Segment Start: GIVEN DATA
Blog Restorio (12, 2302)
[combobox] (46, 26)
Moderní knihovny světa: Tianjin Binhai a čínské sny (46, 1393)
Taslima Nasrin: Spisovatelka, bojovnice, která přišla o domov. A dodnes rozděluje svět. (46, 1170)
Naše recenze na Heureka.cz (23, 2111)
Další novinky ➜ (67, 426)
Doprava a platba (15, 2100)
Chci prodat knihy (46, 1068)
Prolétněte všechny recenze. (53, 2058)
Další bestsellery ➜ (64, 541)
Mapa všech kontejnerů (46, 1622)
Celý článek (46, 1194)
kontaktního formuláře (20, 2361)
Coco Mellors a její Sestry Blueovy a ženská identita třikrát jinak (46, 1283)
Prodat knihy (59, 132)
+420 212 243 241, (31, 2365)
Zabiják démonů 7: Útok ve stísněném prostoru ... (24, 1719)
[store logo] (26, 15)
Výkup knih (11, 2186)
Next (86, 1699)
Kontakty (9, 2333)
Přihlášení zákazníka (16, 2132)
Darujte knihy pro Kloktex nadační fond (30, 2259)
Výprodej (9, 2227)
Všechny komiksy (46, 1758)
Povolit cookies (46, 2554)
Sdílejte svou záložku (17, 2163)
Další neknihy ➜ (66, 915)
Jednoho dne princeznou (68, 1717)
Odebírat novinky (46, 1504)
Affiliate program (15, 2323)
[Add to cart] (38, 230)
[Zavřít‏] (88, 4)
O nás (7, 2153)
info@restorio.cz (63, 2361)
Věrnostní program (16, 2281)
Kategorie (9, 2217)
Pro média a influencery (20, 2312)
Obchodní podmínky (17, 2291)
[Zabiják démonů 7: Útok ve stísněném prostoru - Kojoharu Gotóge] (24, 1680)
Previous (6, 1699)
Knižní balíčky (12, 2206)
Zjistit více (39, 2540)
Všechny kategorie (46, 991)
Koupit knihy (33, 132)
Segment End: GIVEN DATA
AIM OF THE EXERCISE ▸ All of the entries above need to be set down again exactly.

RESPONSE ▸
Blog Restorio (12, 2302)
[combobox] (46, 26)
Moderní knihovny světa: Tianjin Binhai a čínské sny (46, 1393)
Taslima Nasrin: Spisovatelka, bojovnice, která přišla o domov. A dodnes rozděluje svět. (46, 1170)
Naše recenze na Heureka.cz (23, 2111)
Další novinky ➜ (67, 426)
Doprava a platba (15, 2100)
Chci prodat knihy (46, 1068)
Prolétněte všechny recenze. (53, 2058)
Další bestsellery ➜ (64, 541)
Mapa všech kontejnerů (46, 1622)
Celý článek (46, 1194)
kontaktního formuláře (20, 2361)
Coco Mellors a její Sestry Blueovy a ženská identita třikrát jinak (46, 1283)
Prodat knihy (59, 132)
+420 212 243 241, (31, 2365)
Zabiják démonů 7: Útok ve stísněném prostoru ... (24, 1719)
[store logo] (26, 15)
Výkup knih (11, 2186)
Next (86, 1699)
Kontakty (9, 2333)
Přihlášení zákazníka (16, 2132)
Darujte knihy pro Kloktex nadační fond (30, 2259)
Výprodej (9, 2227)
Všechny komiksy (46, 1758)
Povolit cookies (46, 2554)
Sdílejte svou záložku (17, 2163)
Další neknihy ➜ (66, 915)
Jednoho dne princeznou (68, 1717)
Odebírat novinky (46, 1504)
Affiliate program (15, 2323)
[Add to cart] (38, 230)
[Zavřít‏] (88, 4)
O nás (7, 2153)
info@restorio.cz (63, 2361)
Věrnostní program (16, 2281)
Kategorie (9, 2217)
Pro média a influencery (20, 2312)
Obchodní podmínky (17, 2291)
[Zabiják démonů 7: Útok ve stísněném prostoru - Kojoharu Gotóge] (24, 1680)
Previous (6, 1699)
Knižní balíčky (12, 2206)
Zjistit více (39, 2540)
Všechny kategorie (46, 991)
Koupit knihy (33, 132)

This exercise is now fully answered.